Santa Cruz de Tenerife —

Con el corazón aún encogido por las noticias que nos iban llegando de París, el pasado sábado no podíamos dejar de ir a la IV Marcha por los derechos de las personas con discapacidad que diversos colectivos convocaron en Santa Cruz de Tenerife, quizá porque, como reclamaban, siguen igual que cuando se aprobó allá por 1982 la LISMI, y eso es mucho tiempo reclamando que se respeten sus derechos, que no les olviden.

Tener una discapacidad te hace la vida más difícil, más si eres dependiente. Resulta complicado para la persona y para su entorno cercano. Pero no por el hecho de serlo, sino por las políticas psicópatas de los “gobiernos del sufrimiento”, como me gusta definirlos. O tal vez como se definen ellos mismos con sus actuaciones. Y en Canarias es todavía peor.

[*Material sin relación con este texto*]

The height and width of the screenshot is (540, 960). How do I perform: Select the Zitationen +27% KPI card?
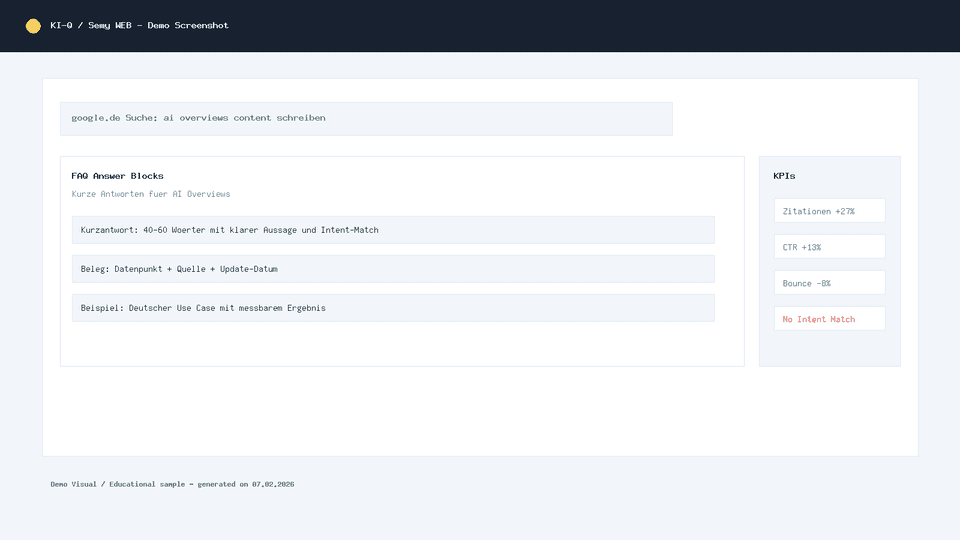pos(829,211)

Para empezar, un canario o canaria dependiente tiene cuatro veces menos posibilidades de ser atendido que en cualquier otra parte del Estado. Pocas personas, que no se hayan visto en la situación, se imaginan el entramado de administraciones y trámites burocráticos por los que hay que pasar para conseguir algo de ayuda, y menos el tiempo que hay que invertir en ello. Tampoco pasar por esto te asegura que vayas a tener acceso a una vida digna. Más de cuatro mil personas en Canarias desde 2010 murieron sin llegar a recibir la ayuda a la que tenían derecho. Por ley.

En Canarias, más del 50% de las personas dependientes están desatendidas, colocándonos, para no variar, en la Champions League de las miserias a nivel estatal y europeo. Un dato significativo para entender mejor la situación: El gasto medio en dependencia por habitante en Canarias es de unos 39€ frente a los 110€ de media en el Estado español. Todo ello según datos del Observatorio de la Dependencia de la Asociación Estatal de Directores y Gerentes de Servicios Sociales.

Detrás de estas estadísticas escalofriantes, hay personas de carne y hueso, familias. Y sobre todo mujeres, sobre las que suele recaer con triste normalidad todo el peso de los cuidados que el Estado nos niega. Por eso, la atención a la dependencia no es sólo una cuestión democrática básica, que lo es, sino también un campo de batalla para la igualdad real entre hombres y mujeres, un nicho de empleo público y de calidad gigantesco, que sacaría del paro y la miseria a miles de personas, que facilitaría la vida de otras tantas a lo largo de todo el archipiélago, de todo el país.

Y como todo en esta vida, tiene responsables. Esta realidad no cayó del cielo ni tiene orígenes divinos. Los responsables únicos y directos son el Gobierno de Canarias y el Gobierno de España, que jamás se han tomado el serio este drama y que se han preocupado más de desviar dinero a sus cuentas corrientes en Suiza, a construir puertos que nadie necesita o a financiar sus campañas electorales. Porque la Ley de Dependencia, a la que con tanta dureza han atacado los recortes, se aprobó en 2006, cuando la austeridad no se ensañaba con los presupuestos públicos. Fue en este momento cuando el Gobierno de Canarias decidió que no se trataba de un asunto prioritario, generando esta enorme desigualdad territorial que resulta totalmente inaceptable.

Por eso mucha gente, cada vez más, lo tiene claro. Como la mujer que me agarró del brazo en la marcha, y con la mirada fija, me dijo: “Mi niño, por Dios te lo pido, ganen y metan dinero en esto, financien la Ley, que ya no aguantamos tanto sufrimiento”.